Chinese Internet companies started the week off on a sour note, Monday, with big losses coming from Baidu (NASDAQ: BIDU)Alibaba (NYSE: BABA) and others following a slate of stock-ratings cuts from analysts at JP Morgan.
JD.com (NASDAQ: JD) and Pinduoduo (NASDAQ: PDD) dragging the sector into the red.
Alibaba (BABA) and Baidu (BIDU) were each down by 7%, while JD.com (JD) shares also fell by 7%, and Pinduoduo (PDD) slumped more than 10% JP Morgan analysts cut their ratings and stock-price targets on all four companies to what is the equivalent of sell.
Analyst Alex Yao cut his rating on Alibaba (BABA) to underweight, and slice his price target on the company’s stock to $ 65 a share from $ 180. Yao said Alibaba (BABA) is likely to continue to suffer from what he called “geopolitical and macro risks”, as the company in effect serves as “a proxy” for online use and business in China.
Yao also took down his view of Baidu (BIDU) to underweight, and slashed his price target on the company’s stock to $ 90 a share from $ 245. Yao was uniformly negative about Baidu (BIDU), saying that the expected long-term driver of the company’s business, autonomous driving, is “unlikely to save the day”
Yao said that autonomous driving will not drive interest in the company’s technology over the next six months, and is likely to benefit Baidu (BIDU) only starting in 2024 or 2025.

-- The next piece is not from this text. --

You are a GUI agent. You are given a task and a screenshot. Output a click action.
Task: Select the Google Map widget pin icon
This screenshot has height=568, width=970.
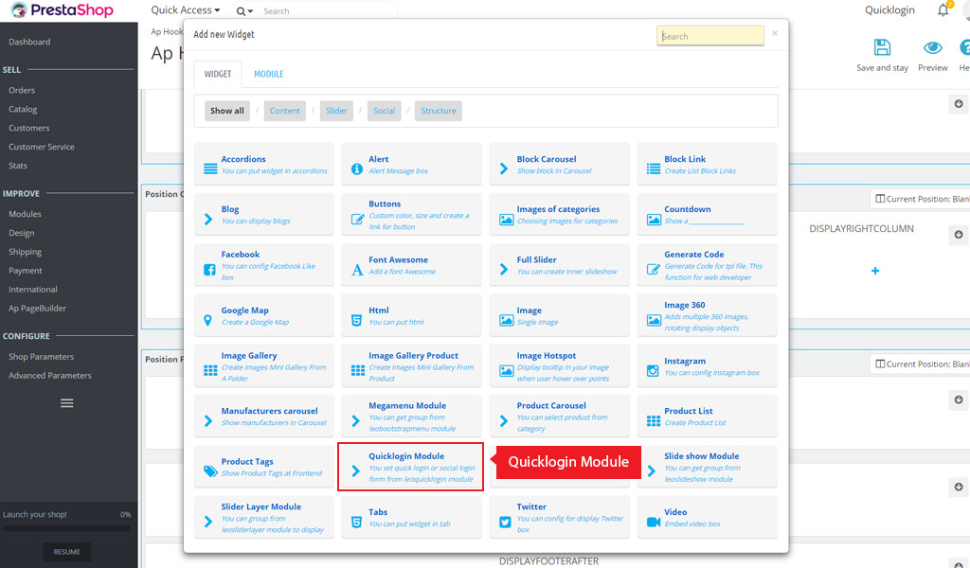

Analyst Andre Chang cut JD.com (JD) to underweight, and brought down his target price on the company’s stock to $ 35 a share from $ 100. Chang said there are growing concerns about JD’s (JD) valuation, as investors re-evaluate their Chinese investment strategies. Chang added that even though the company has some of the best growth in its space, “We are afraid” that investors will not stop selling JD’s (JD) share over the near term.
Chang also cut his rating on Pinduoduo (PDD) to underweight with a price target of $ 23 a share. Chang said that Pinduoduo (PDD) is likely to “outgrow” China’s e-commerce market in the years ahead, but for now, “progress may be limited” as investors remain cautious about a lack of visibility into Pinduoduo’s (PDD) ability to sustain business growth.
Along with the Morgan analysts’ new negative views, Chinese stock market was on edge after an increase in COVID-19 cases in the city of Shenzhen led local officials to lock down the city, and its general region, overnight.